** What the exercise asks **
Make an exact copy of all the entries, but do not reproduce the pictures.

** Records to use **
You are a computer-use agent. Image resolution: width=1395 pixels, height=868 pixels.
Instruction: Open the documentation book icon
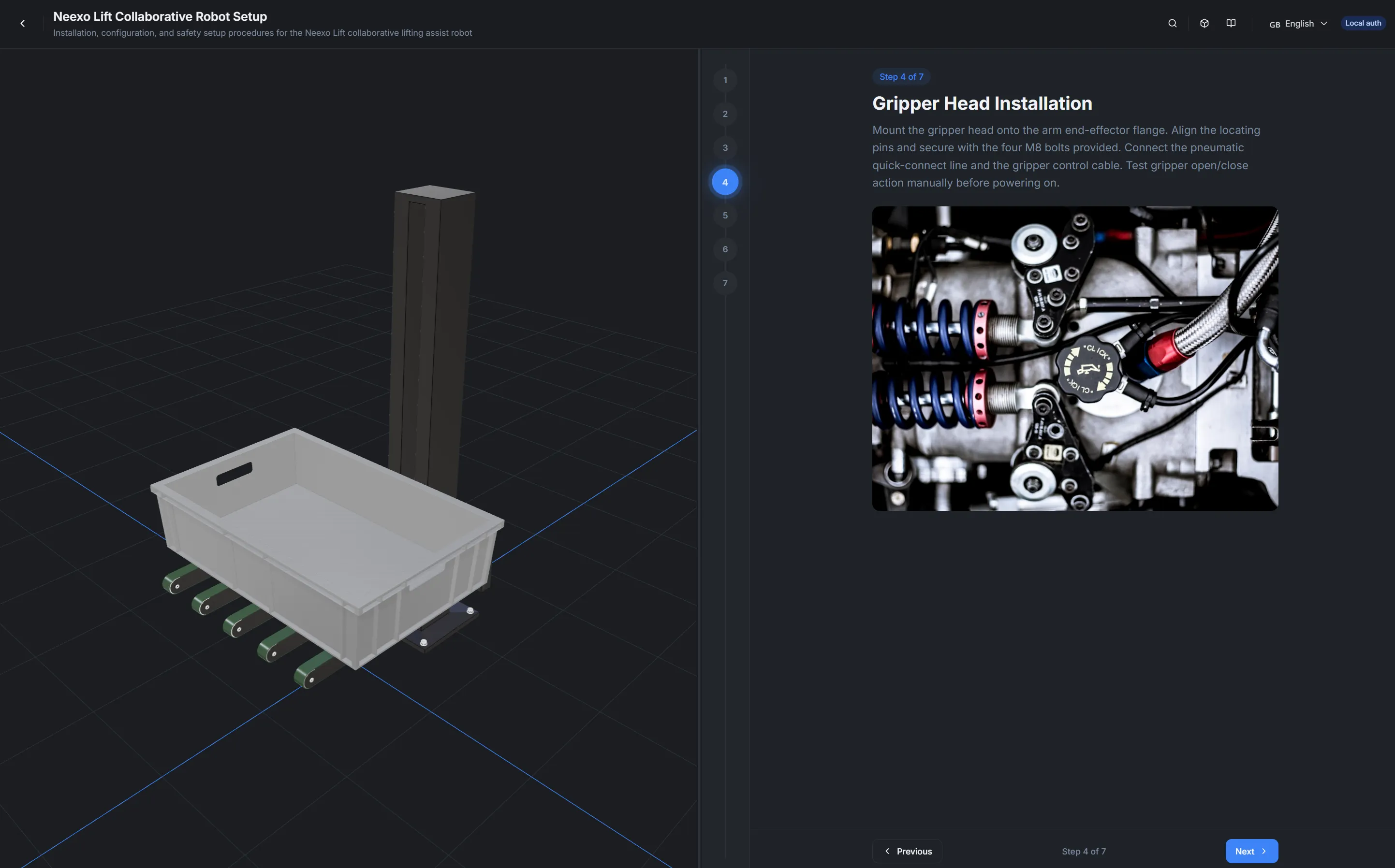point(1231,23)
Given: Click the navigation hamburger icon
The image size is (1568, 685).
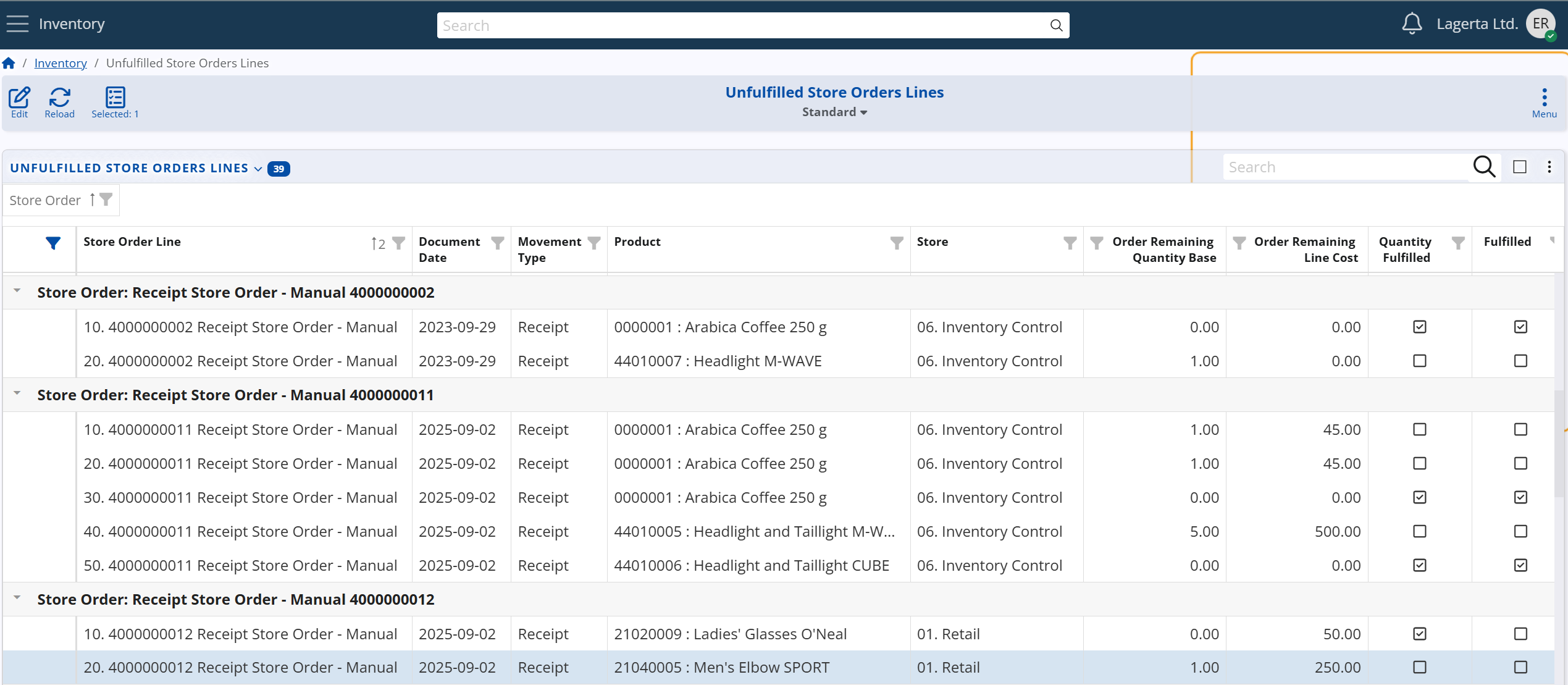Looking at the screenshot, I should (x=17, y=23).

** Output for this exercise **
You are a computer-use agent. Image resolution: width=1395 pixels, height=868 pixels.
Instruction: Open the documentation book icon
point(1231,23)
Given: Click the navigation hamburger icon
The image size is (1568, 685).
Looking at the screenshot, I should (x=17, y=23).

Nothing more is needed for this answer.